Grantee Peer Learning, Co-Learning, and Communities of Practice

Foundations are increasingly turning to peer-based learning opportunities and grantee communities of practice as strategies for investing in grantee capacity building.

  • Foundation staff recognize that grantees often learn better in peer groups where they have some or complete control of the agenda — especially when the capacities to be built relate to more difficult or sensitive topics for grantees, like leadership or governance, or pushing to a next stage of organizational growth, or building fields or movements.
  • Sometimes capacity-building–focused peer learning evolves when a foundation observes a trend in its portfolio and decides to help a cohort of grantees strengthen a particular capacity.
  • Peer learning takes and morphs into many forms, including: a funder-designed convening, a grantee-requested community of practice, an approach co-designed with grantees, or a group that consultants help shape.

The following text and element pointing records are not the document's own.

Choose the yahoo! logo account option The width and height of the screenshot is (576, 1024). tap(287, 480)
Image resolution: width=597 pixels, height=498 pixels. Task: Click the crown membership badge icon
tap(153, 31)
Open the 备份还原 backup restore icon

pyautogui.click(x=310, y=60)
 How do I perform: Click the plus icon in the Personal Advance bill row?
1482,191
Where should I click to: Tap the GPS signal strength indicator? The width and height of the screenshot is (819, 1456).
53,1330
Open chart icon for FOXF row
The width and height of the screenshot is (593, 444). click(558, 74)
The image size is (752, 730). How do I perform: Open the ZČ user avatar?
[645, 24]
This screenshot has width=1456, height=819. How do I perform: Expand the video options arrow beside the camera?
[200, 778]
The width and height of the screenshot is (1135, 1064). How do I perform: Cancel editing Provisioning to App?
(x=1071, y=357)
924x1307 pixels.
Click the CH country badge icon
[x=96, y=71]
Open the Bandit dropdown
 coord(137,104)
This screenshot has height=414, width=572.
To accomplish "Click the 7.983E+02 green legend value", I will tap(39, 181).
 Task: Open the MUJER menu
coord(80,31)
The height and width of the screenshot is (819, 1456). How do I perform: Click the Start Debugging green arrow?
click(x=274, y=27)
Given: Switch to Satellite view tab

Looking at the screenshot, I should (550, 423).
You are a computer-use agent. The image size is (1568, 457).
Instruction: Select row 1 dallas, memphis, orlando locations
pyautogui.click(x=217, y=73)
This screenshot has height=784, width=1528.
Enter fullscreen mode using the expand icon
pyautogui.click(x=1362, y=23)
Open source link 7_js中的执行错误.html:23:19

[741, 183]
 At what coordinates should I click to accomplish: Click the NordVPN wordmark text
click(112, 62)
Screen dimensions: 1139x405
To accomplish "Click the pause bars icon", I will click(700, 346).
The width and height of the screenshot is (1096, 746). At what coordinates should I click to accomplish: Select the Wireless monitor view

  • Sometimes grantees can opt in to peer learning, and in other cases peer learning participation is mandatory. Either way, nonprofits appreciate when funders couple learning with support to apply what they have learned to organizational practice. We heard, “Providing training/skill building without capacity to implement changes isn’t that helpful.”
  • Peer learning doesn’t have to start in a formal or complicated way. Simply connecting one grantee to another can have a tremendous impact.